Lowering density of hiPSC-CMs improves cardiopatch function. a Representative confocal images of 3-week-old cardiopatches generated from 1 million (1MM) and 0.5 million (0.5MM) hiPSC-CMs stained for SAA. Scale bar 50 µm. b Quantification of average number of cells per field of view in 0.5 and 1MM cardiopatches using a ×63 objective (2 µm slice); n = 13/16 patches (1/0.5MM) from seven differentiations, three to four random fields of view per patch; *p = 0.0083, unpaired t-test. c Representative optical cross-sections of 1MM and 0.5MM cardiopatches.

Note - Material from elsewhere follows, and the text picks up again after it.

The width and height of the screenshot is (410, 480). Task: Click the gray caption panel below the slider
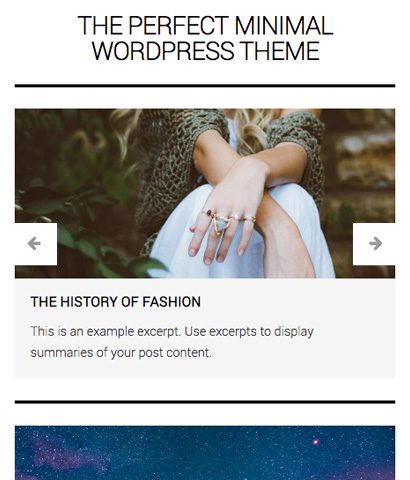205,328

Scale bar 10 µm. d Quantification of cardiopatch thickness made from 0.5 and 1MM cells; n = 22/25 patches (1/0.5MM) from 7/11 differentiations, average 2 thickness measurements per patch; *p < 0.0001, unpaired t-test. e Calculated cell numbers in cardiopatches (normalized to 1MM patch) based on average patch thickness and cells per field of view; n = 13/16 patches (1/0.5MM) from seven differentiations; *p < 0.001, unpaired t-test. f Representative confocal images of 3 week 0.5MM cardiopatches stained for Cx43, SAA and NCad. Scale bar 10 µm. g Maximum active force, specific force, and force per input hiPSC-CM in 1MM and 0.5MM cardiopatches; n = 36/35 patches (1/0.5MM) from 13 differentiations; *p = 0.047, **p = 0.0021, ***p < 0.0001, unpaired t-test. h Conduction velocity (CV) and action potential duration at 80% repolarization (APD₈₀) of 1MM and 0.5MM cardiopatches; n = 42/44 patches (1/0.5MM) from 10 differentiations; **p = 0.0028, unpaired t-test. Data in b, d, and e presented as mean ± SEM, while dot plots in g and h show all data points along with mean value (black line)